A reservoir model (220) is a model of an oilfield reservoir. In one or more embodiments, the reservoir model (220) is defined as a grid spanning a subsurface region. The grid may be a regular grid or irregular grid. Each location in the grid is a grid cell. The size of the grid cell is the scale at which the reservoir model models the subsurface formations with the reservoir. Each grid cell has physical properties defined for the grid cell. For example, the physical properties may be porosity, permeability, composition, or other properties. The reservoir model may further include information about fluid flow through the reservoir. The physical properties may be obtain using the oilfield equipment described above with reference to FIG. 1.

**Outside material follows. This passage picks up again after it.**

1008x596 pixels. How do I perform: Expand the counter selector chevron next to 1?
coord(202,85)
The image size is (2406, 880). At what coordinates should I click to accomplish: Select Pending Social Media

Continuing with FIG. 2, a reservoir simulator (204) is communicatively connected to the data repository (202). For example, the reservoir simulator (204) includes functionality to read, write, and store, directly or indirectly, data in the data repository (202). The reservoir simulator (204) includes functionality to simulate the flow of fluids through the subsurface formations and the wellbore. Specifically, the reservoir simulator (204) includes functionality to determine the amount of flow, composition, pressure, of fluids through the various rock formations and wellbore using the reservoir model (210). The reservoir simulator may operate through various timesteps, where each timestep represents a period of actual time (e.g., hour, day, week, etc.). In one or more embodiments, the reservoir simulator is configured to provide values on at least a per flow control device basis. For example, the reservoir simulator may be configured to predict values representing amount and/or rates of gas, oil, and water flowing through the respective flow control device. The reservoir simulator may further be configured to identify the respective pressures through the flow control device. Other outputs of the reservoir simulator (204) may exist and be used.

A completion design application (206) is communicatively connected to the data repository (202) and the reservoir simulator (204). For example, the completion design application (206) includes functionality to read, write, and store, directly or indirectly, data in the data repository (202), provide inputs to the reservoir simulator and use outputs of the reservoir simulator (204). The completion design application (206) includes functionality to generate a completion design (216) based on the output of the reservoir simulator. In one or more embodiments, the completion design application (206) includes multiple optimization functions (222). Each optimization function (222) distinctly corresponds to a state of the wellbore. A state is defined by the mutable attributes of the wellbore that change over time. For example, the attributes may include pressure at various flow control devices, whether the pressure at various flow control devices is above or below a certain value, whether water cut exists at one or more flow control devices, whether the bottom hole pressure limit is reached, whether the gas oil ratio (GOR) is below a defined value, or other attribute or combination of attributes. Thus, the state is dynamic over time and may change as hydrocarbons are produced from the reservoir.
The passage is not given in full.